### TRECHO SELECIONADO
__________

O satélite foi desenvolvido nos laboratórios do Instituto Nacional de Pesquisas Espaciais (Inpe). Ligado ao Ministério da Ciência, Tecnologia e Inovações (MCTI), o órgão foi criado em 1961 para realizar atividades e estudos desde a origem do Universo a aplicações da ciência, como nas questões de desflorestamento das matas. O instituto é um centro de referência internacional em pesquisas de ciências espaciais e atmosféricas, engenharia espacial, meteorologia, observação da Terra por imagens de satélite e estudos de mudanças climáticas.

São centenas de colaboradores que trabalham diariamente para expandir a capacidade científica e tecnológica do Brasil, e muitos deles são formados na USP em diferentes áreas e unidades de ensino. Um grupo vem da Escola de Engenharia de São Carlos (EESC) e do Instituto de Ciências Matemáticas e de Computação (ICMC) de São Carlos.

Eles acompanharam desde o desenvolvimento do primeiro satélite brasileiro lançado em 1993, o SCD1, ao último, o Amazonia-1. O Jornal da USP conversou com alguns desses profissionais para contar como é trabalhar em um polo avançado de tecnologia e, principalmente, desenvolvendo satélites.

“Em 1982, o governo brasileiro decidiu construir o primeiro satélite brasileiro. Lembro do aviso na USP em São Carlos recrutando profissionais. Naquela época, não havia concurso, era análise de currículo e entrevistas; foram contratados 250 engenheiros das melhores escolas do País”, lembra José Sérgio Almeida.
Amazonia-1, primeiro satélite projetado, integrado, testado e operado pelo Brasil - Foto: Divulgação/Inpe

Formado na EESC naquele ano, o engenheiro mecânico estava no grupo e lembra que o ensino da área espacial era escasso, por isso foi necessário capacitar os profissionais. Ele ficou um ano no Canadá para participar de treinamento em montagem e teste de satélites. Esse seria o primeiro de muitos realizados em diferentes agências espaciais no mundo. Desde 1991, ele representa o Brasil em um grupo de trabalho internacional, coordenado pela Nasa, para discutir as situações de segurança nos testes de voos.

“A área espacial é muito delicada porque não se pode fazer recall se algo não der certo. Lançou o satélite e não tem como consertá-lo, o projeto precisa ser robusto com probabilidade de falha quase zero”, explica o engenheiro José Sérgio. Os testes são fundamentais para que a chance de falha ocorra no laboratório e não no espaço.

__________

### DADOS EXTRAÍDOS
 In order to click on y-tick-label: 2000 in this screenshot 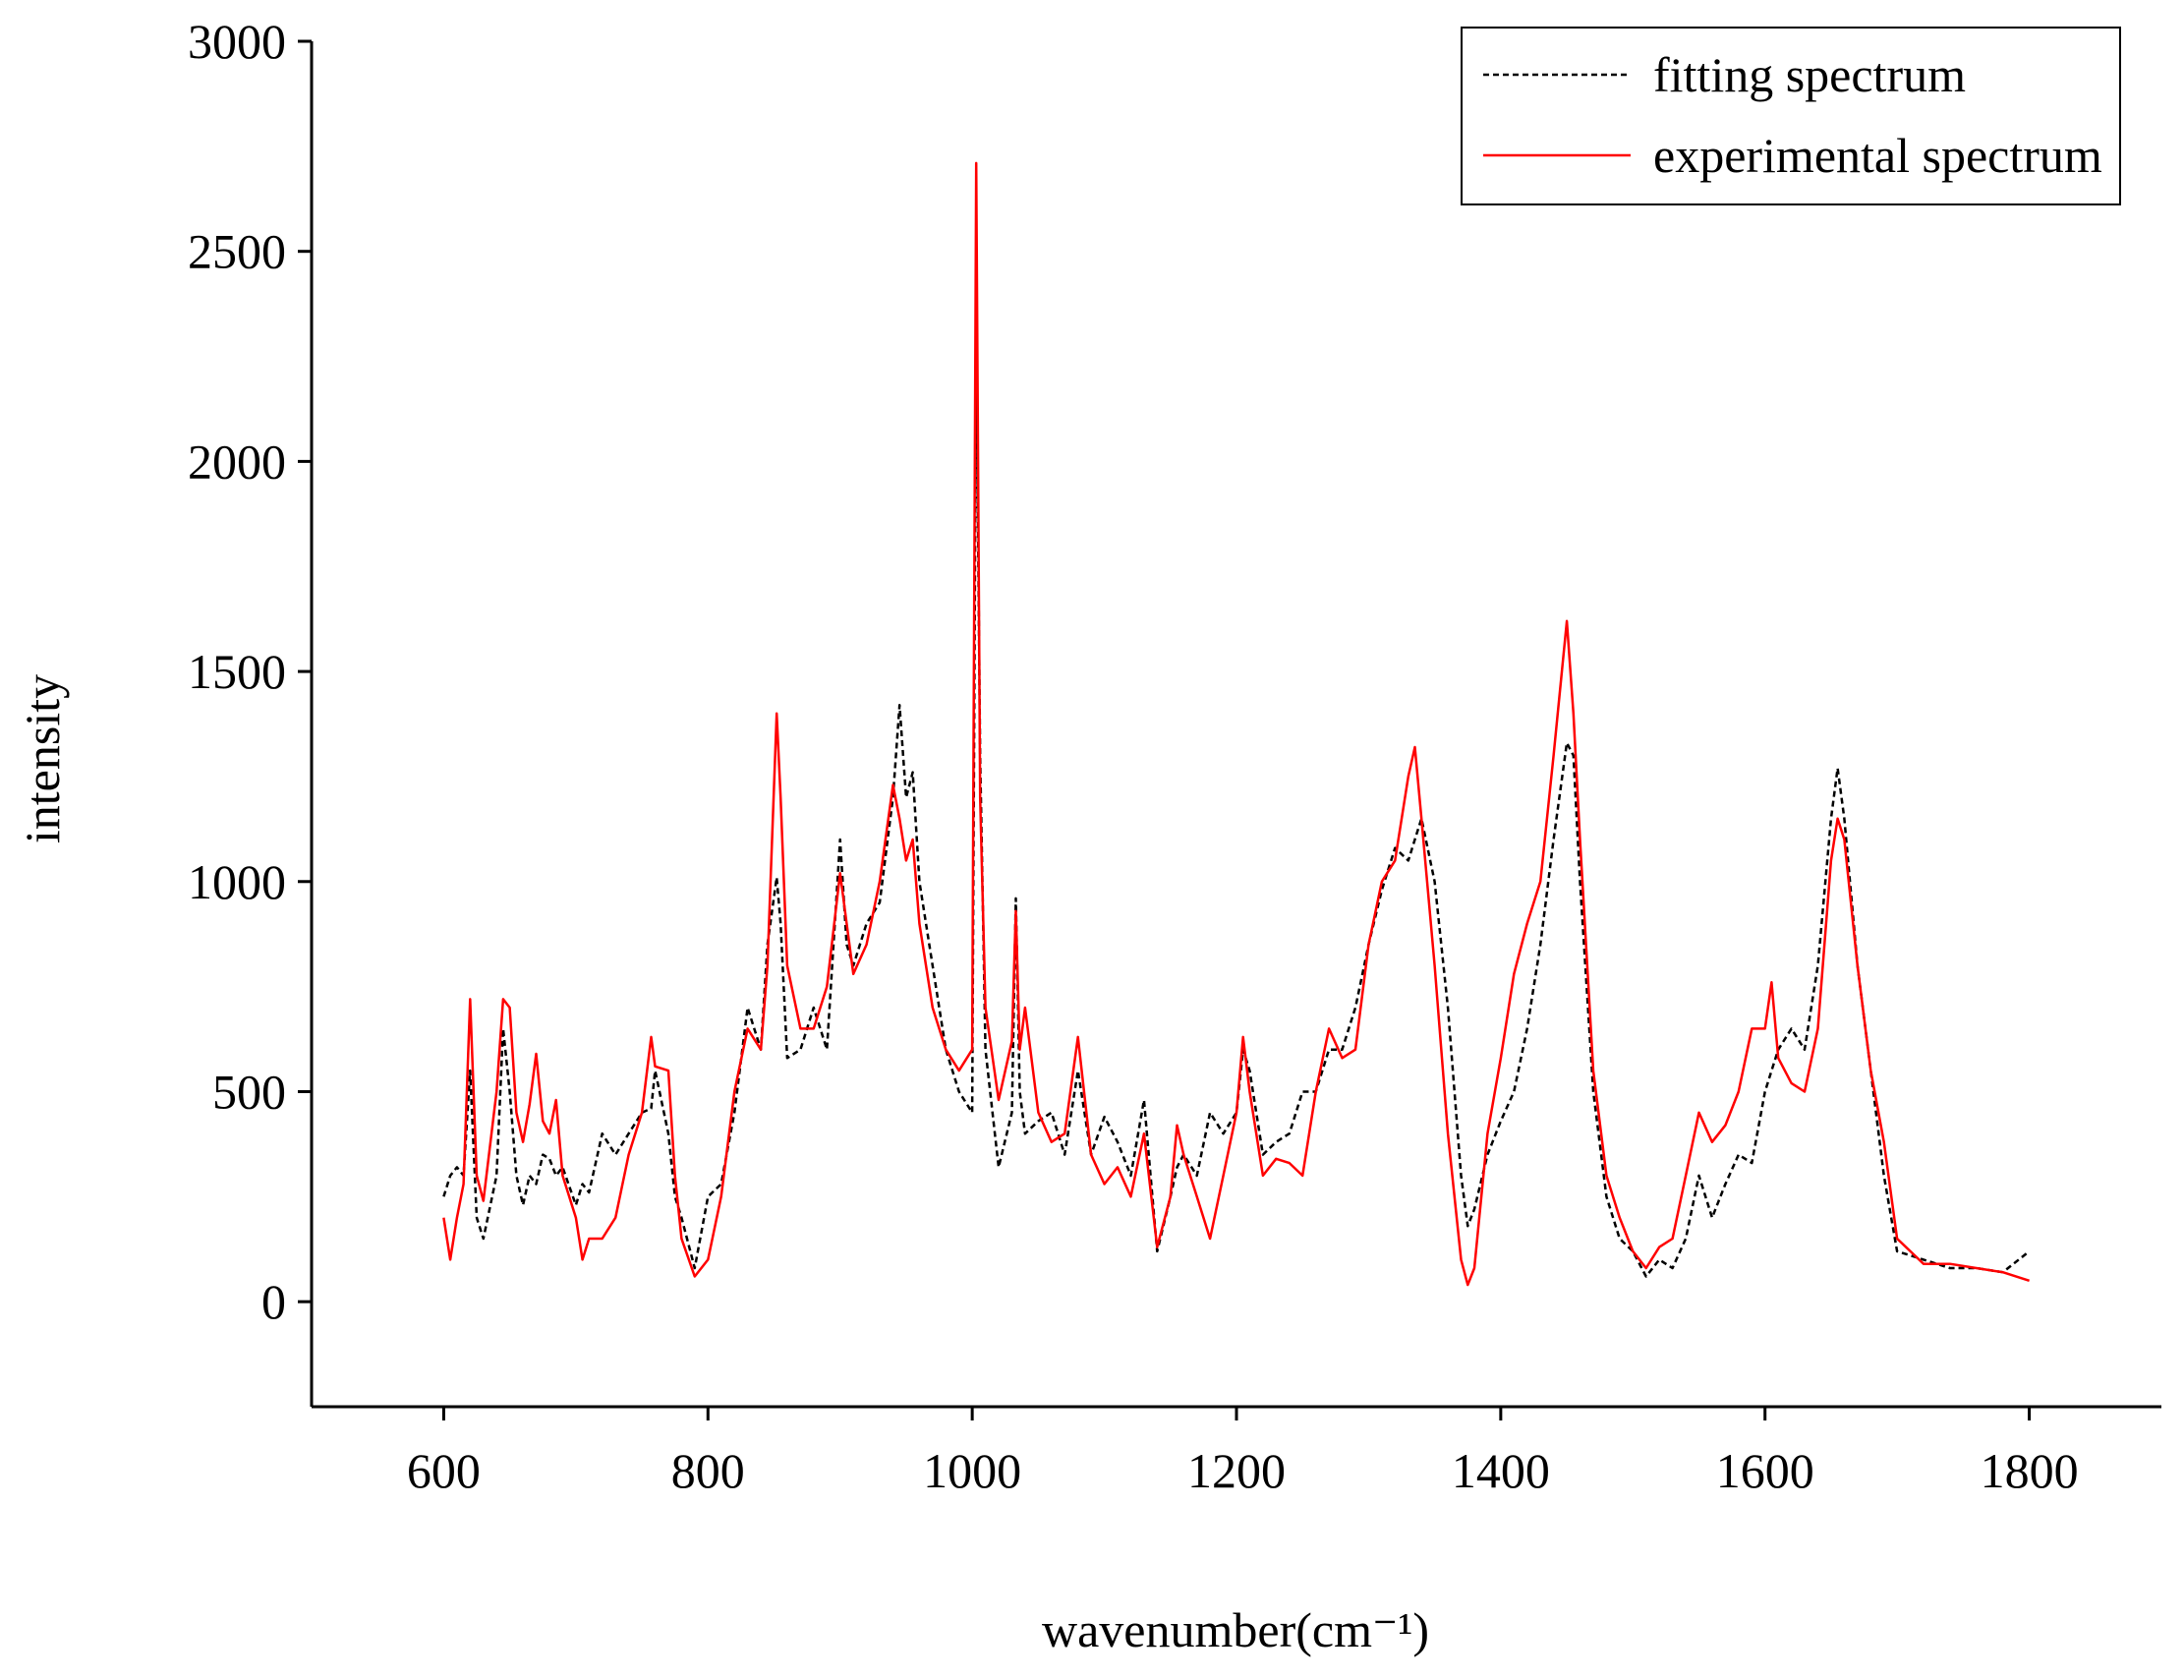, I will do `click(237, 462)`.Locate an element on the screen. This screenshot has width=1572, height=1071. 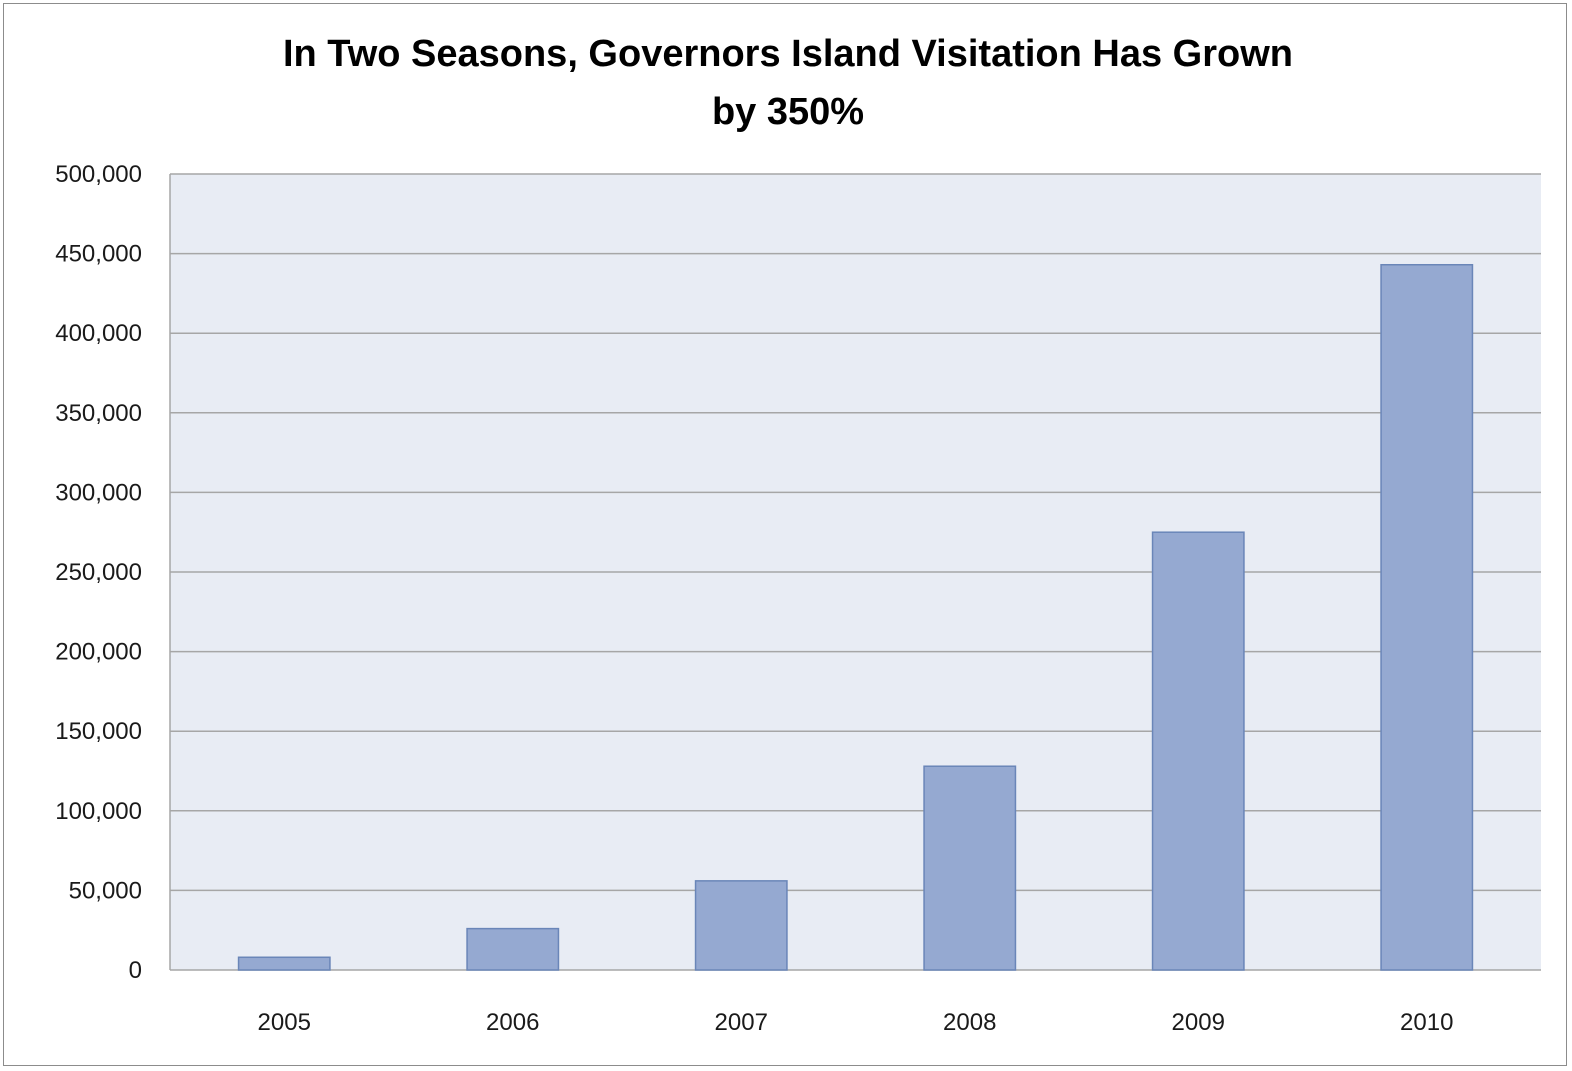
x-tick-label: 2009 is located at coordinates (1198, 1022).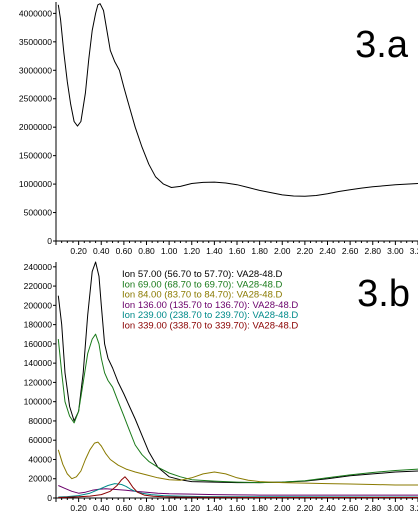 The image size is (418, 527). What do you see at coordinates (36, 184) in the screenshot?
I see `y-tick-label: 1000000` at bounding box center [36, 184].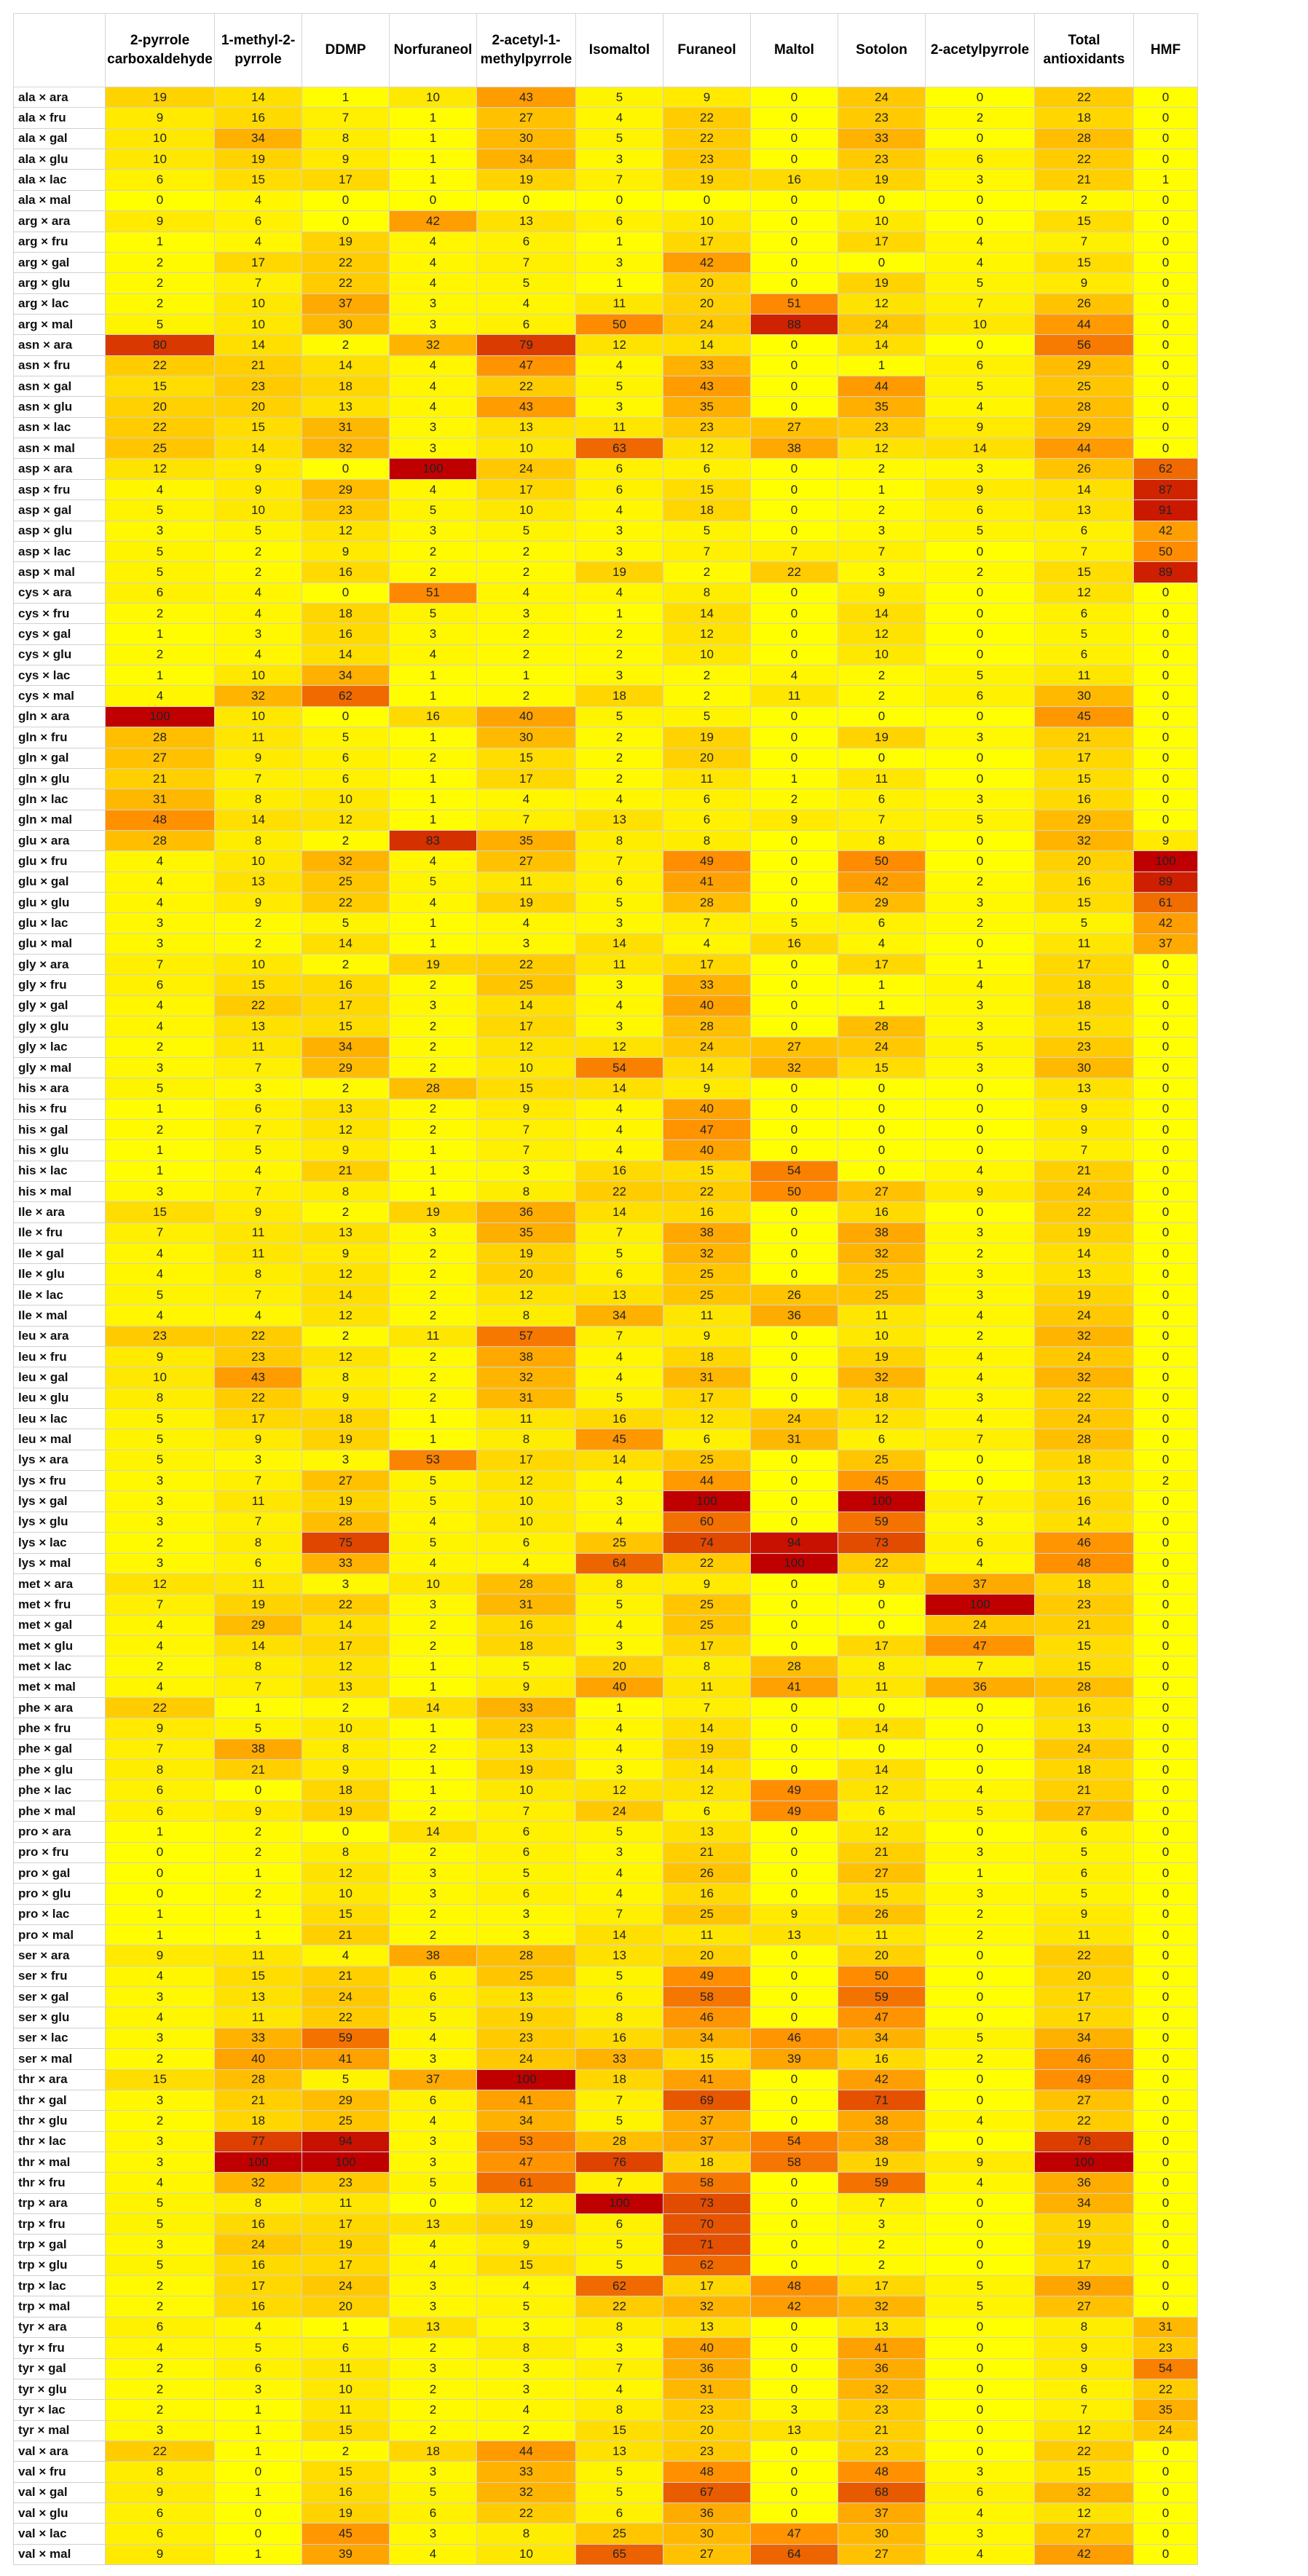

__________

### PERGUNTAS PARA RESPONDER
**1.** Reproduza o trecho selecionado de "O satélite foi" a "de São Carlos.".
**2.** De acordo com o trecho selecionado, quantos engenheiros foram contratados depois que o governo brasileiro decidiu construir o primeiro satélite do país?

### RESPOSTAS DO EXERCÍCIO
**1.**
O satélite foi desenvolvido nos laboratórios do Instituto Nacional de Pesquisas Espaciais (Inpe). Ligado ao Ministério da Ciência, Tecnologia e Inovações (MCTI), o órgão foi criado em 1961 para realizar atividades e estudos desde a origem do Universo a aplicações da ciência, como nas questões de desflorestamento das matas. O instituto é um centro de referência internacional em pesquisas de ciências espaciais e atmosféricas, engenharia espacial, meteorologia, observação da Terra por imagens de satélite e estudos de mudanças climáticas.

São centenas de colaboradores que trabalham diariamente para expandir a capacidade científica e tecnológica do Brasil, e muitos deles são formados na USP em diferentes áreas e unidades de ensino. Um grupo vem da Escola de Engenharia de São Carlos (EESC) e do Instituto de Ciências Matemáticas e de Computação (ICMC) de São Carlos.

**2.** Foram contratados 250 engenheiros das melhores escolas do País.